Task to complete
Extract, word for word, the part of the data that opens with the line containing "Identify the location of remove-sort-icon." and runs through the end of the data. Leave the pictures out of the answer.

Material to process
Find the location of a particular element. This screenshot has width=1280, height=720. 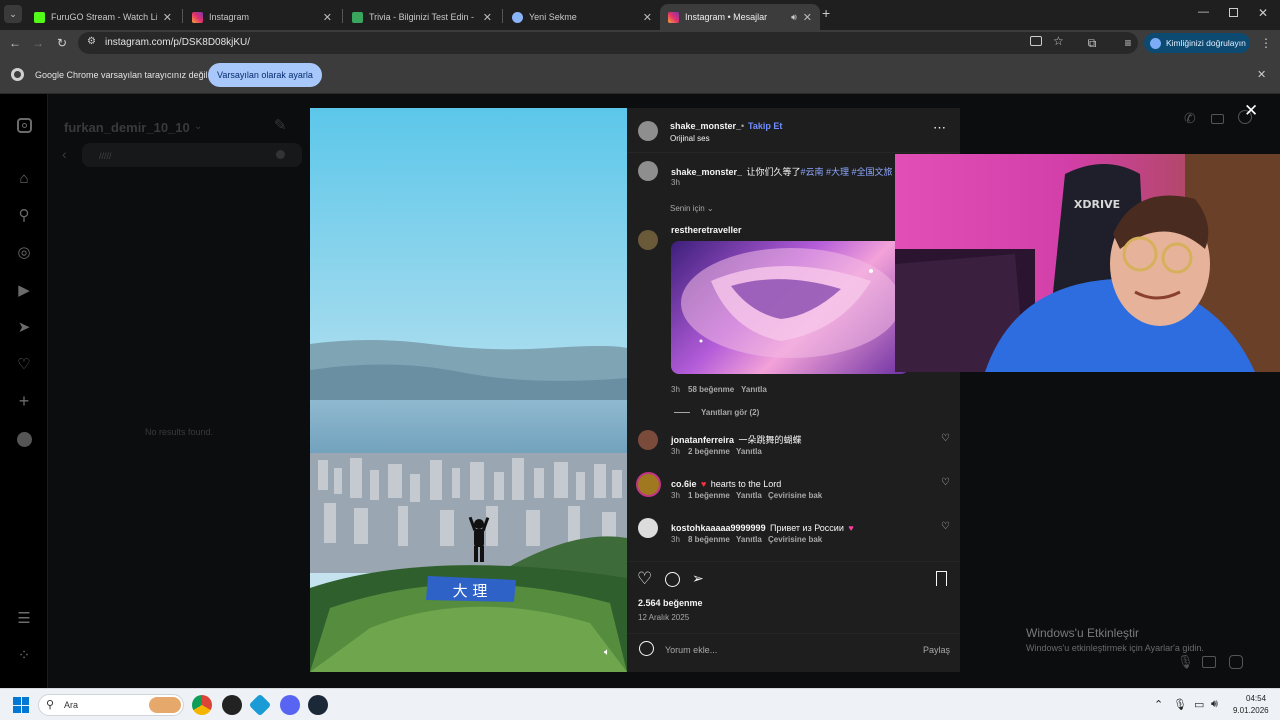

obs-app-icon is located at coordinates (232, 705).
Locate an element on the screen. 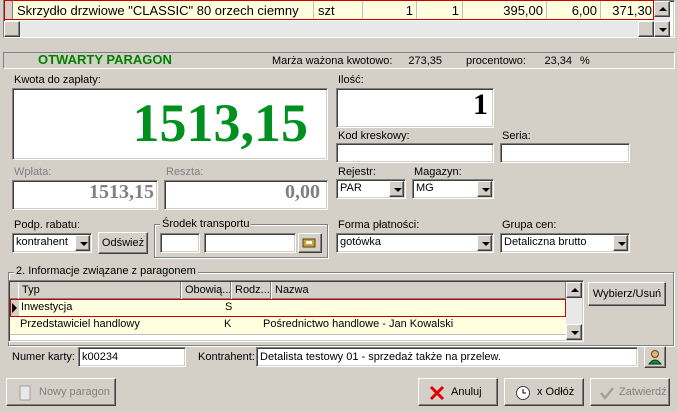 This screenshot has width=678, height=412. cell-price: 395,00 is located at coordinates (505, 10).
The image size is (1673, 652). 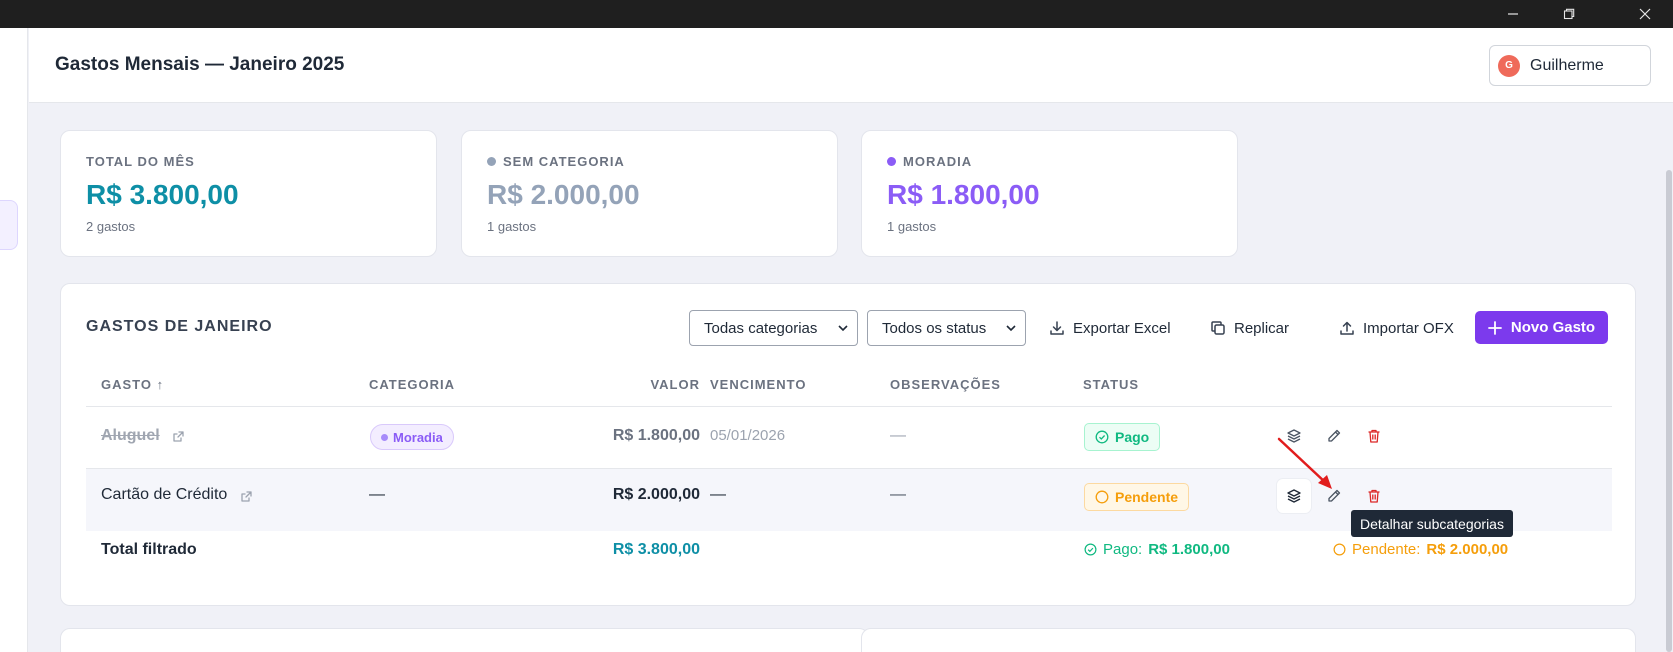 I want to click on column-header-notes: OBSERVAÇÕES, so click(x=946, y=384).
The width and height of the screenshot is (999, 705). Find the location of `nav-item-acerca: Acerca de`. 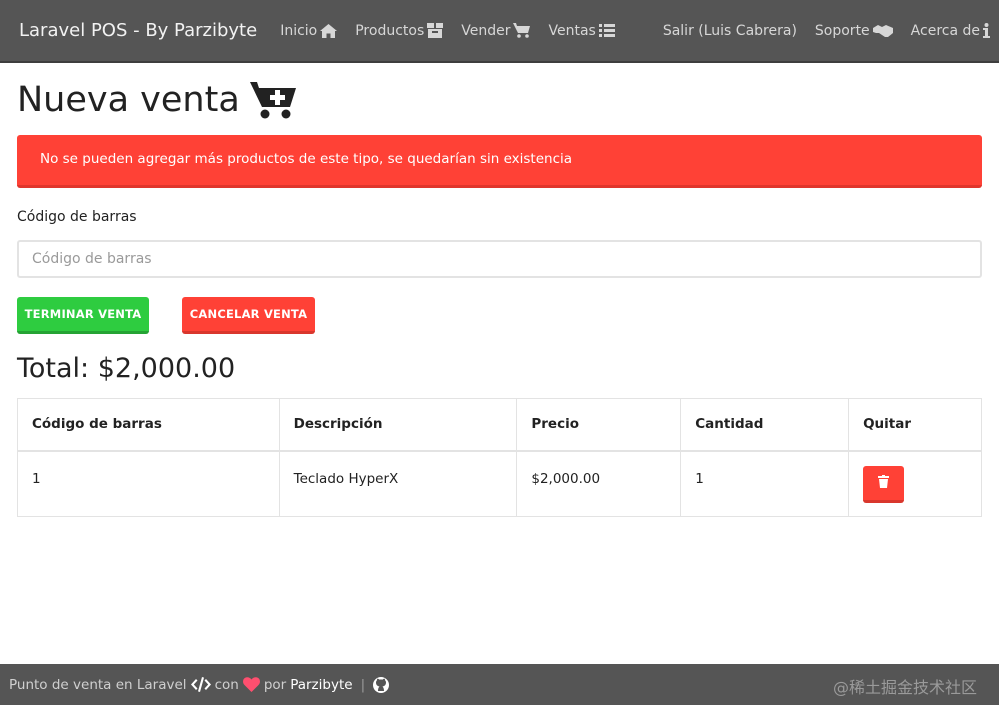

nav-item-acerca: Acerca de is located at coordinates (950, 31).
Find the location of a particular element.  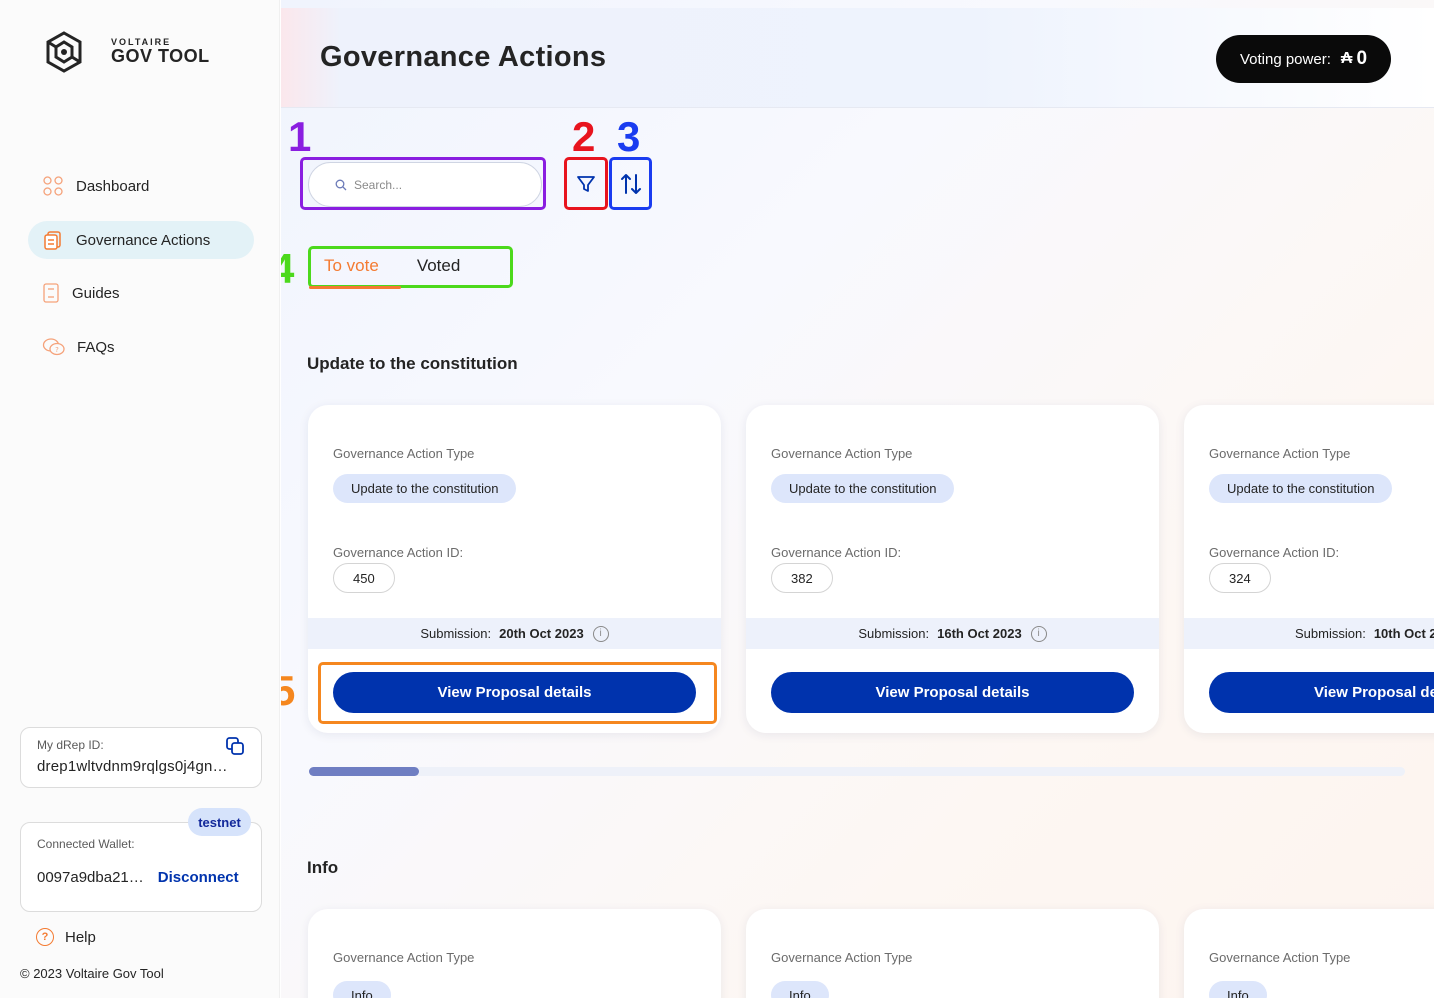

tab-active-indicator is located at coordinates (355, 288).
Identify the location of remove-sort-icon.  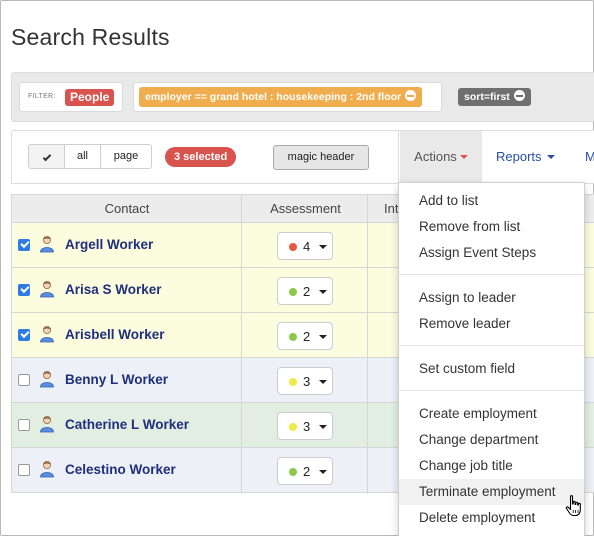
(519, 96).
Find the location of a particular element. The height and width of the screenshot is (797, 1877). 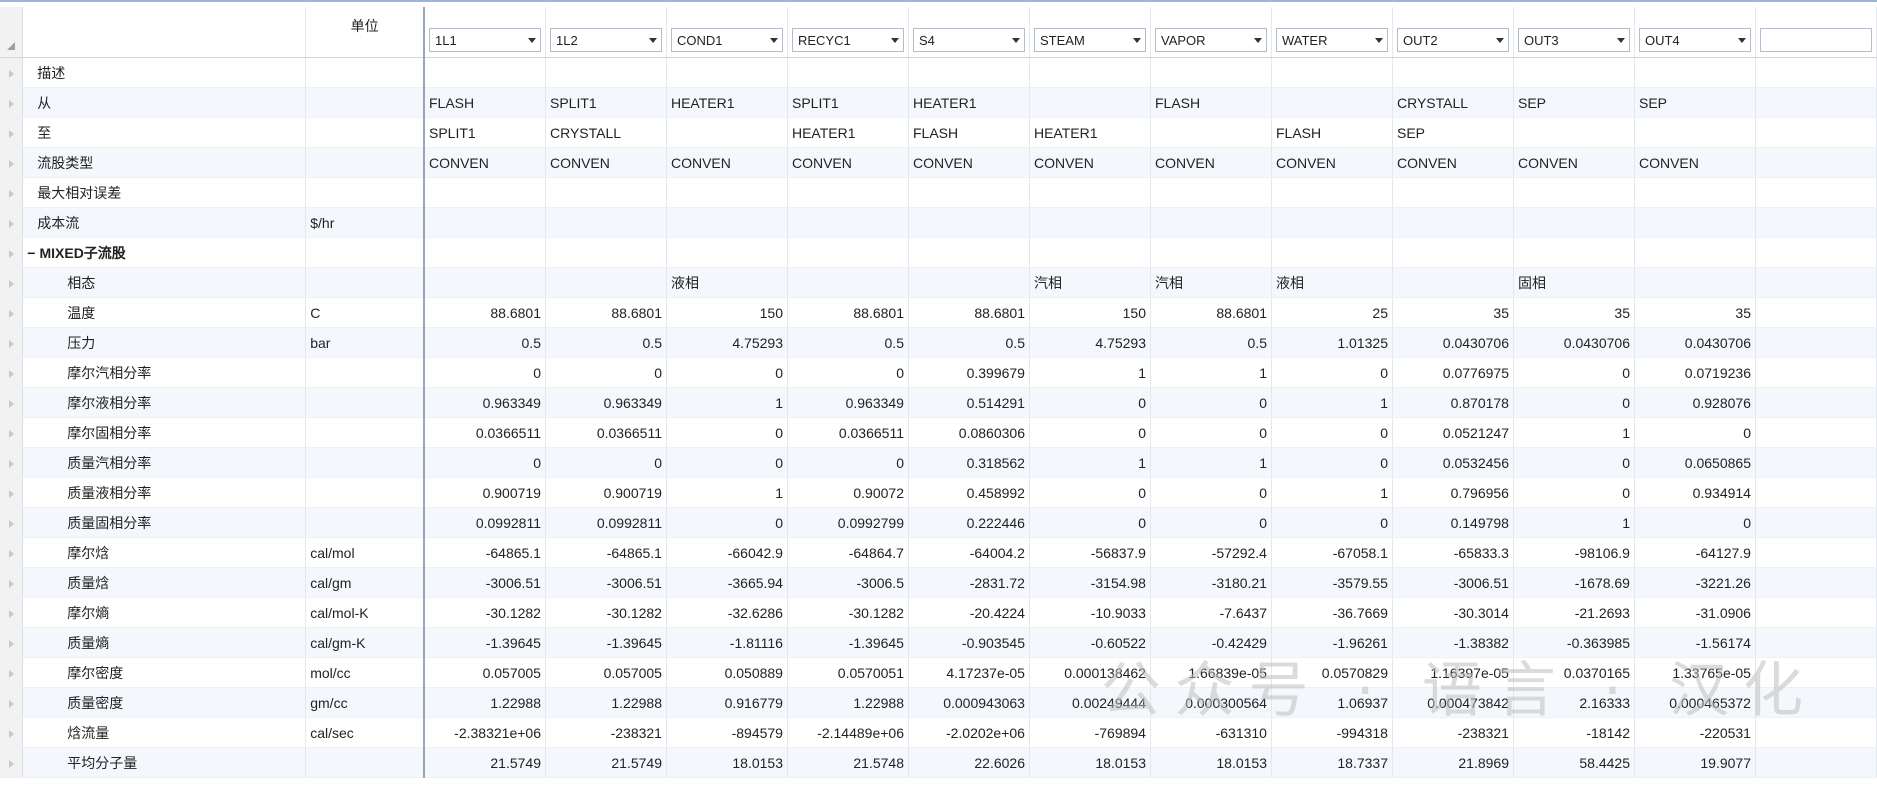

Solution for this problem
Identify the location of remove-sort-icon.  
(519, 96).
Find the location of a particular element. The height and width of the screenshot is (797, 1877). 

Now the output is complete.